Mostrar o período gestacional no audiovisual é, no mínimo, desafiador. Os enredos precisam ser entregues delicadamente para aqueles que não estão acostumados com as situações complicadoras e que acreditam que a gravidez é simples, indolor e, sem problemas. E, ao mesmo tempo, é preciso uma abertura considerável para conversar sobre todos os assuntos que envolvem uma das etapas da vida de alguém, sem julgar (ou melindrar) o durante ou pós-gravidez.

Em O Nascimento do Mal (Bed Rest, no título original), somos apresentados ao casal Julie (Melissa Barrera) e Daniel (Guy Burnet) que, após uma tragédia pessoal há alguns anos, decidem se mudar e começar em um novo lugar. Julie se apaixonou por uma casa que precisa de reformas e está no último trimestre da gravidez. Depois de um pequeno acidente caseiro, o médico a deixa de repouso absoluto, o que se torna um problema quando começa a ouvir e ver uma criança – questionando a sua sanidade.

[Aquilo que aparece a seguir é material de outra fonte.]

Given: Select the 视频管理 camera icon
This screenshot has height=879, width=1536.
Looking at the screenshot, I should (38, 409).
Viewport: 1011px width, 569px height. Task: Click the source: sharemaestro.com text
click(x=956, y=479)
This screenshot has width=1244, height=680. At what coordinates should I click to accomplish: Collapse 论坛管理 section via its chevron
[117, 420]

Dirigido e escrito por Lori Evans Taylor, o filme possui uma temática que poderia ser explorada de maneira mais tangível, abraçando os pontos mais complicados da personagem de Barrera para construir uma narrativa que, de fato, ganhasse destaque.

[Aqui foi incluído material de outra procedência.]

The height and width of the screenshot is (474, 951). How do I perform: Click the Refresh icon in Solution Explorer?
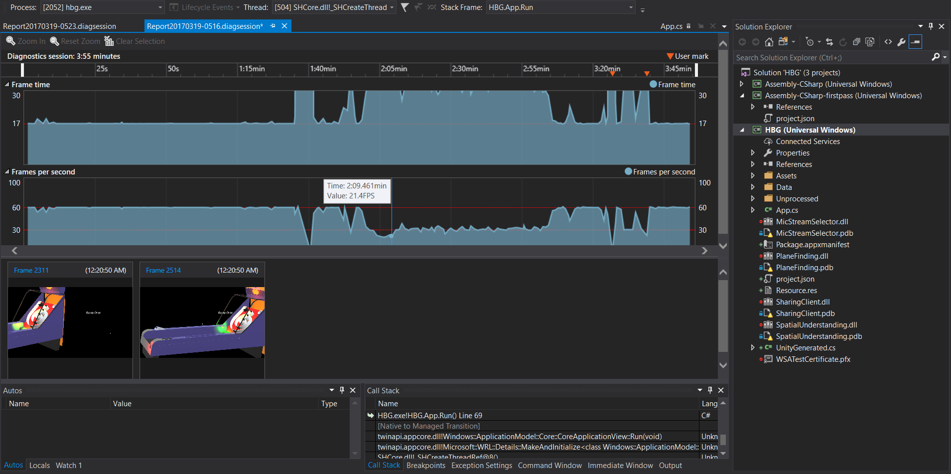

Entretanto, em apenas 90 minutos, o longa-metragem demora a realmente apresentar todos os pontos importantes para a história e, em seu ato final, corre para conseguir explicar e finalizar o arco. O filme aparenta ter medo de entregar até mesmo os sustos, com uma previsibilidade gigantesca (e até estragada pelos trailers incansáveis).

Mesmo que Barrera mostre que está aperfeiçoando seu status de protagonista, o roteiro de Taylor não entrega muito para os outros dois personagens do núcleo principal, colocando em risco todo o enredo. Dificilmente a gente compreende toda a complexidade de Daniel ou de Delmy (Edie Inksetter).

No fim, O Nascimento do Mal se aciona apenas nos momentos finais, para tentar subverter uma expectativa criada em dois terços do filme. Com apenas 90 minutos, o longa-metragem poderia explanar alguns temas complicados e ainda trazer o terror, o suspense em voga, como outros tantos do gênero conseguiram fazer. A mensagem não consegue atravessar a camada necessária para fazer do filme algo realmente impulsionador dentro do proposto.

O Nascimento do Mal estreia em 11 de maio nos cinemas brasileiros, com sessões antecipadas a partir de 4 de maio em cinemas selecionados.